== REQUIREMENTS ==
Which lines of the records contain the string "width"? Copy each of them in full.

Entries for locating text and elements
◆ ◆ ◆
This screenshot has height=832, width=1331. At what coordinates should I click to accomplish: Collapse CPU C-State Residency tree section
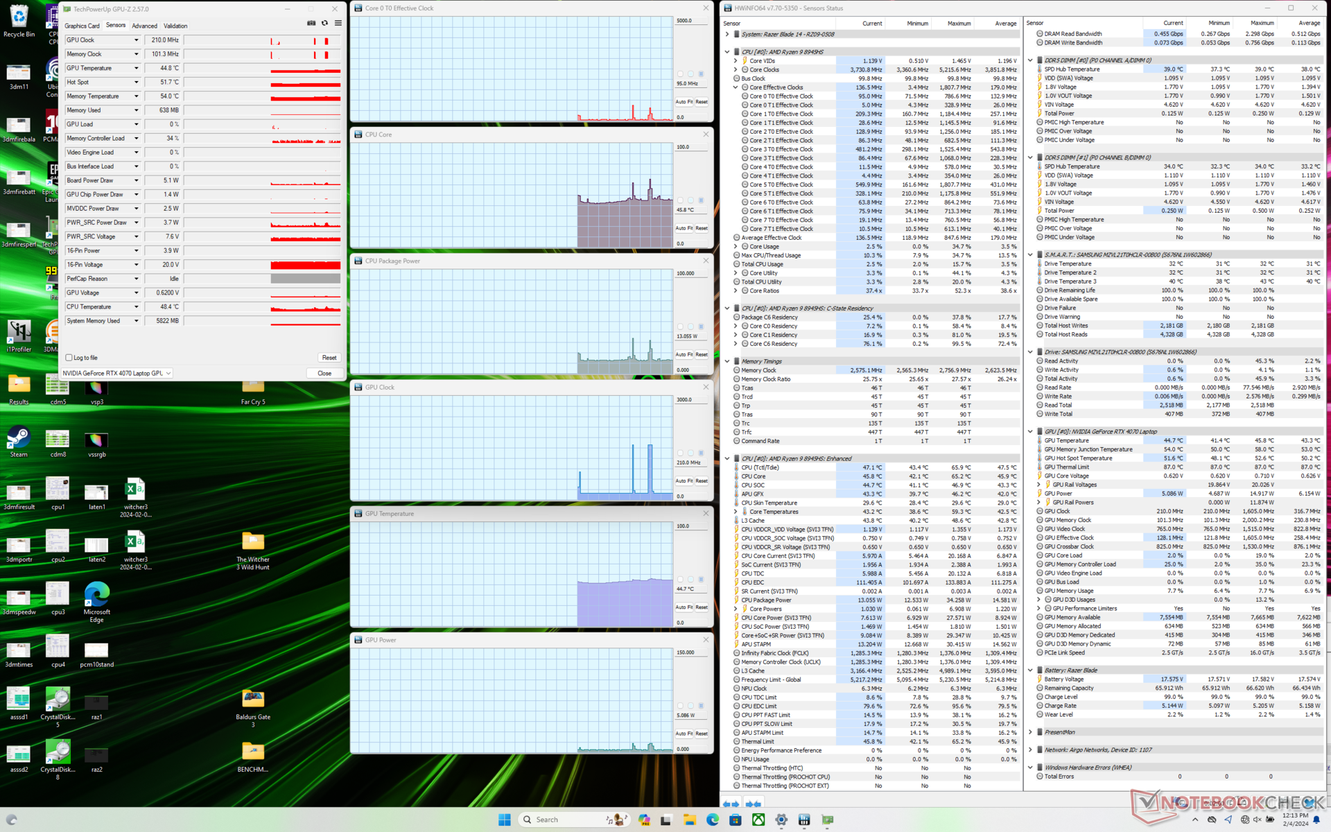coord(727,309)
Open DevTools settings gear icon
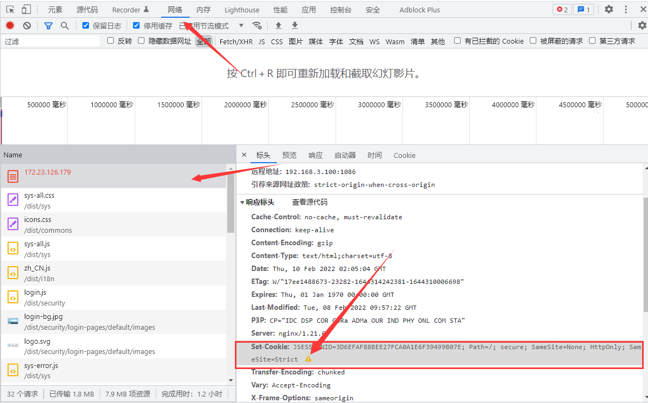The image size is (648, 403). 609,9
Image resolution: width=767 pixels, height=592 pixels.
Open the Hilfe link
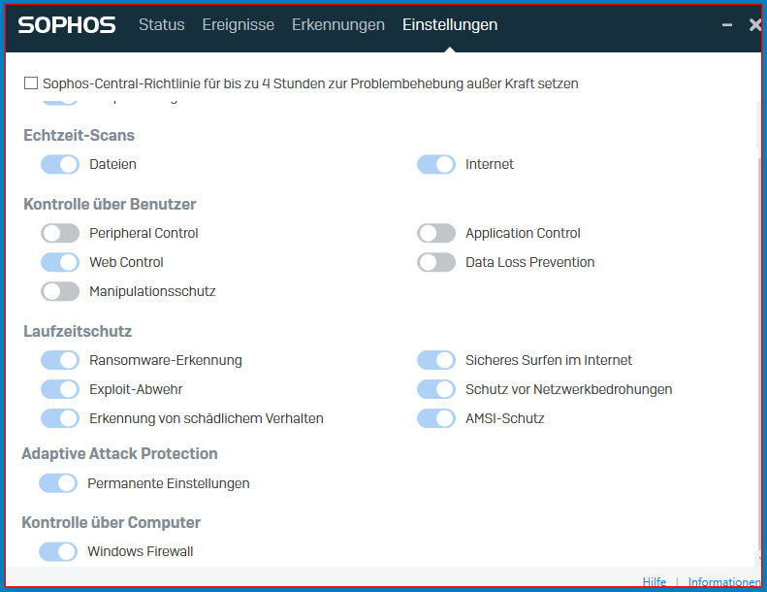(655, 582)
◆ ◆ ◆
== ANSWER FOR THIS EXERCISE ==
This screenshot has height=832, width=1331. At what coordinates should I click to accomplish: Collapse CPU C-State Residency tree section
Image resolution: width=767 pixels, height=592 pixels.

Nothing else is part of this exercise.